Este é o nosso país, amigos. Abdico dele. Fiquei triste demais para continuar fazendo parte deste mundo hipócrita e sem valores, sem honra, sem respeito.
Breve recado para minhas irmãs, sobrinha, cunhados e cunhadas, minha sogra, avó Oma, tias e tios: Não lamentem minha morte. Lembrem-se: morrer faz parte da vida. É a única certeza que temos quando nascemos. Às vezes, ela chega cedo, às vezes ela chega tarde. Pra mim é fácil, pra vocês dói. Administrem as dores me celebrando como eu era. Vejam minhas fotos, façam piadas, mas não lamentem. Ajudem, por favor, a Lili. O início será muito difícil, eu sei.
Minhas mais sinceras desculpas à minha viúva Lilianne Schmidt. Prometi um produto e não entreguei; me perdoe. Em nosso casamento, eu chorei emocionado pois queria que minha mãe visse o acontecimento, queria que ela visse o filho dela se casando com você, mulher linda por dentro e por fora, de coração grande, inteligente, trabalhadora e compreensiva com minhas viagens pelo mundo, necessidades inusitadas de um aventureiro pleno. Obrigado por tudo!
Lembre-se, sempre te respeitei, sempre te amei, mas agora peço que recomece sua vida. Não sofra por muito tempo. Tens a vida inteira pela frente.
DEMOROU CERCA DE OITO MESES até conseguirmos ter acesso ao meu cadastro, vez que o único médico que pode acessar e verificar por novos possíveis doadores é o médico que me cadastrou no REReme, a Dra Maria Cecília. Infelizmente, na virada de 2013 para 2014, toda equipe de hematologia do TMO do Hospital das Clínicas foi trocada, e comecei do zero. Depois de muitos e-mails, brigas, ameaças de denúncias à rede televisiva (que de fato ningiuém se interessou: nem Band, nem Globo, nem SBT), o Dr. Sérgio conseguiu meu cadastro com o Dr Ulysses, novo chefe do TMO do Hospital das Clínicas.
Quando me deu a notícia, fiquei maravilhado. Entretando, dois ou três dias depois descobrimos que era tarde demais ter seis possíveis doadores. Minha Re-re-indução falhou, assim eu estaria inapto a fazer um transplante. Irônico, não? NÃO! Absurdo! Morosidade e Burocracia do SUS brasileiro, onde só interessa a quem rege desviar verbas, construi mansões e comprar carros importados…

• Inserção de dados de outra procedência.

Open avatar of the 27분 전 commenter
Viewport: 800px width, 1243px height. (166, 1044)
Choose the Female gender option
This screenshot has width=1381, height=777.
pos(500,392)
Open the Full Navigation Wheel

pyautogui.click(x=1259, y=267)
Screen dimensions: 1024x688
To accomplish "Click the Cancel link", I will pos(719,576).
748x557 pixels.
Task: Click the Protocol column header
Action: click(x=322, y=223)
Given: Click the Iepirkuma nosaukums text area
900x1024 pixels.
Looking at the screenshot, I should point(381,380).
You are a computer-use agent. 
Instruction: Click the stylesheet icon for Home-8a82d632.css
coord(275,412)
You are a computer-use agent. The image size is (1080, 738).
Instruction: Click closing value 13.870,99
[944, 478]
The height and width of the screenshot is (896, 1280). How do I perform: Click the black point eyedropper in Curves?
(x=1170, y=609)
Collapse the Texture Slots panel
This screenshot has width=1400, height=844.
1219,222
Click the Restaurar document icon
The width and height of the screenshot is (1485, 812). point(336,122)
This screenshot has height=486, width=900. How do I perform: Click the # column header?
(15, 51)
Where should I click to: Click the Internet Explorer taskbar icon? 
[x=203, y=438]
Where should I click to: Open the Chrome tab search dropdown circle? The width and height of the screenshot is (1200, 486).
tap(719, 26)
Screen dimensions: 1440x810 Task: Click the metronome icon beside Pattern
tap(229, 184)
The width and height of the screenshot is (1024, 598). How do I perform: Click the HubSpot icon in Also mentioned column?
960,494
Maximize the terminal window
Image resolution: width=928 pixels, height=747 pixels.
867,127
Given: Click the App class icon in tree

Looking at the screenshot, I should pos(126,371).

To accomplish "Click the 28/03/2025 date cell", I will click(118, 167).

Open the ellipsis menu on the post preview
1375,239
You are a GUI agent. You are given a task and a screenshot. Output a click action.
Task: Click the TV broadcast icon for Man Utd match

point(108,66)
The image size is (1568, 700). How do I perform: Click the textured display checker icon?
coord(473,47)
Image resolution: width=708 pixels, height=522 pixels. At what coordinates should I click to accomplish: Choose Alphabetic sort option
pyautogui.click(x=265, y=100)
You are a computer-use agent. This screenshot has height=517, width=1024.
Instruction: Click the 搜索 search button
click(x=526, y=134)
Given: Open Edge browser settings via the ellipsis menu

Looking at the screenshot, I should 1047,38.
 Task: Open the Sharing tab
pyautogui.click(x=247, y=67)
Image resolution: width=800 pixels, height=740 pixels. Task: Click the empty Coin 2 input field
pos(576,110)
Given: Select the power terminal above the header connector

*Paulo Roberto Felipe Schmidt
Síndrome Mielodisplásica/ Leucemia Mielóide Aguda
>>Motivo da morte: Morosidade do processo de testes e realização do transplante de medula óssea/ decisão inteligente do governo de cortar a chance de vida de milhares de brasileiros e estrangeiros que poderiam ter suas vidas salvas por um de nós. Desgosto com a nação.